И Гебхардт Шванк занялся мехами. Пламени он так и не увидел, только его отражения в глазах Филиппа.
- Смотри-ка! - вытирая пот, заметил он, - Когда мы с нею, мы всегда одни, нам никто не попадается.
- Ну да...
- Эомер говорит, что она - Гидра. Дункан - что она меняет головы, как платочки. По-моему, это одно и то же. У нее нет истинного обличия...
- Оно ускользает от нее самой...
- Поэтому я назвал ее Dwyn, Ускользающая. Я думаю... Все зависит от того, насколько ее поклонники близко или далеко. Те, кто подальше, пляшут и непотребствуют перед Львиноголовой и сами становятся львами. Так сошел с ума Уриенс. И, наверное, его верховный жрец...
- Или Панкратий?
- Да, и он тоже, Хотя пока и не пляшет для нее.
- А мы?
- А мы близко и видим не защитницу, а Пожирательницу.

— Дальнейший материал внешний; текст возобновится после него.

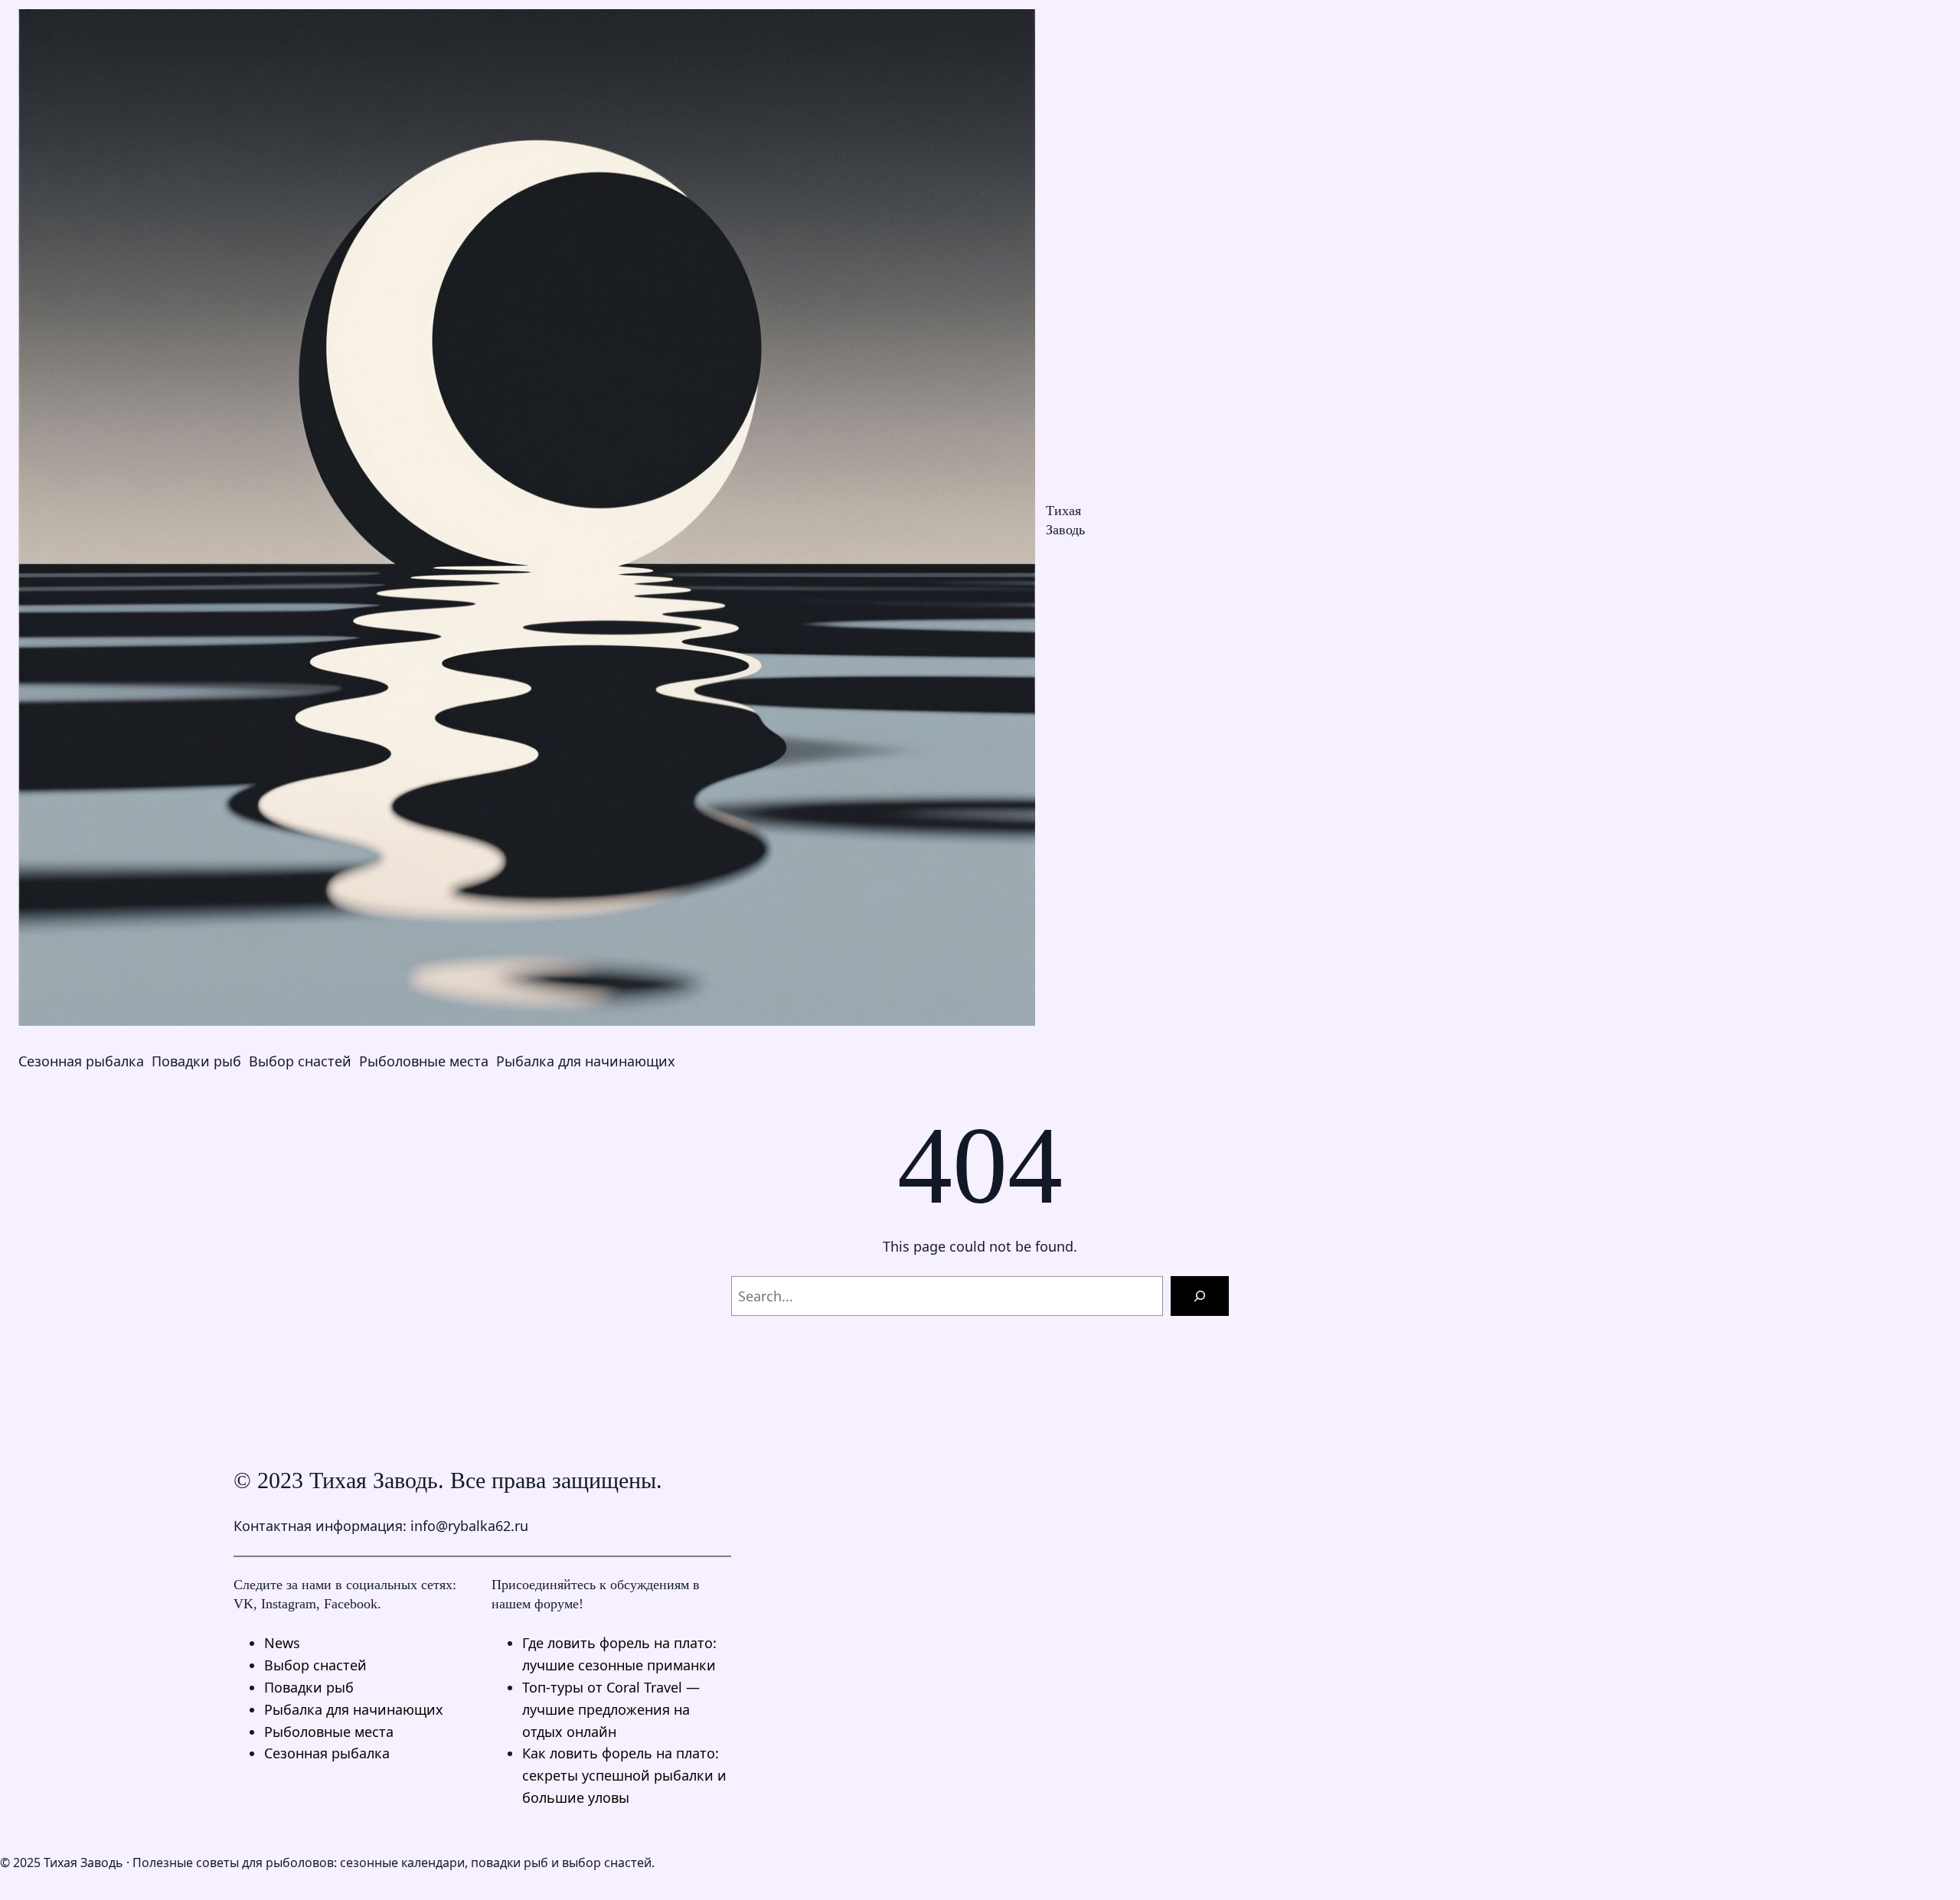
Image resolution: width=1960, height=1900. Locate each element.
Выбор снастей (315, 1665)
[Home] (526, 520)
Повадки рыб (309, 1687)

- Да-да! Я становлюсь рядом с нею очень глупым, думать даже не могу...
- Я тоже. Какой уж тут гнев...
- Она какая-то двойственная, и это меня бесит!
- Ничего, она скоро догорит. Погоди, погоди! Двойственная? Верно! И Поглотительница, и Защитница сразу, и это неразделимо. Но это тогда, когда она в восприятии людей, а не сама по себе!
- Ну да! И Пикси ее держал, и тогда она была цельной, они были одним! А потом стал поправляться и нечаянно отстранился. Тогда она попыталась сохранить единство, и он чуть не убил себя. Так?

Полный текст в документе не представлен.